------ Brano da leggere ------
Aumentano i casi di turnover, soprattutto tra chi cerca un contesto più dinamico o coerente con le proprie competenze. Anche l’assenteismo può crescere, insieme a un senso generale di malessere e disinvestimento che si riflette sul clima interno.
In molti casi, il disinteresse di alcuni finisce per influenzare l’energia e la motivazione del gruppo e non va sottovalutato l’impatto sulla reputazione dell’azienda, che può essere percepita, internamente ed esternamente, come un luogo dove non si lavora bene.
Cosa si può fare
È importante che le persone abbiano occasioni regolari per confrontarsi con i propri responsabili, capire a che punto sono, come viene percepito il loro contributo e quali prospettive ci sono davanti a loro. In poche parole, il feedback resta centrale anche in questo caso. L’HR può facilitare la creazione di spazi di ascolto, strutturare momenti di confronto concreti e rilevare segnali precoci di disinvestimento.
------
**Cosa fare**.
a – Per ciascuna frase, di' se è in linea con il brano sul disimpegno al lavoro, rispondendo sì o no e citando tra virgolette le parole del brano che lo dimostrano: (i) l'assenteismo può aumentare; (ii) il disinteresse di alcuni non ha effetti sul gruppo; (iii) il feedback perde importanza.
b – Prosegui il brano sul disimpegno al lavoro, partendo dopo la sua ultima frase.
Per rispondere non servono i dati.
------ Estratto dei dati ------
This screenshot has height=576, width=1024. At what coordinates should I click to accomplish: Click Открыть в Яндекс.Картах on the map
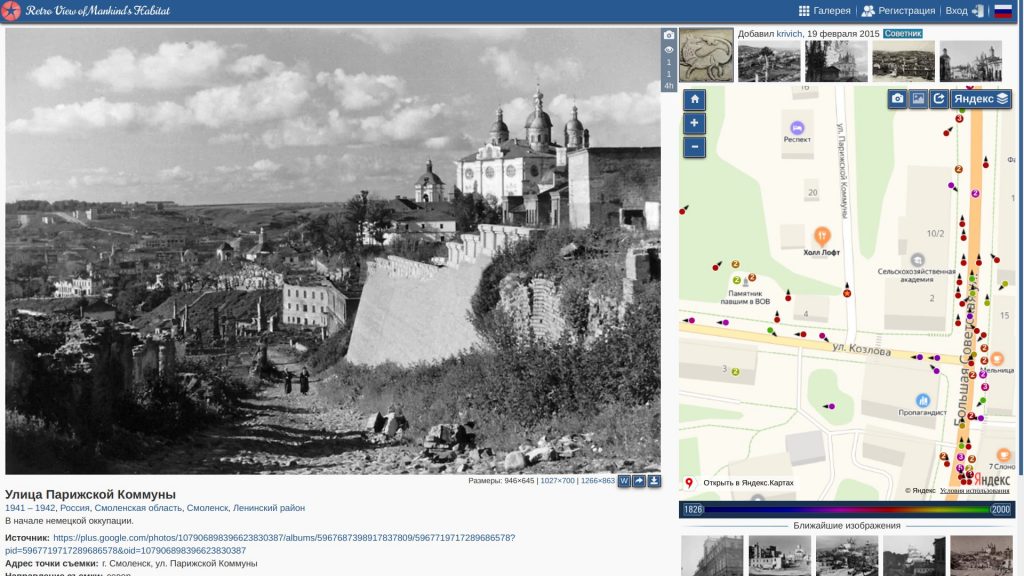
------
**Risposte**.
a –
(i) Sì: «Anche l’assenteismo può crescere».
(ii) No: «il disinteresse di alcuni finisce per influenzare l’energia e la motivazione del gruppo».
(iii) No: «il feedback resta centrale anche in questo caso».

b –
Più alla radice, si tratta anche di coltivare una cultura aziendale che valorizza le persone e ne riconosce il potenziale. Promuovere percorsi di crescita realmente allineati alle competenze, rivedere periodicamente i contenuti del lavoro è un approccio fondamentale per contrastare il boreout costruendo, prima di tutto, contesti in cui le persone possano sentirsi coinvolte, ascoltate e utili.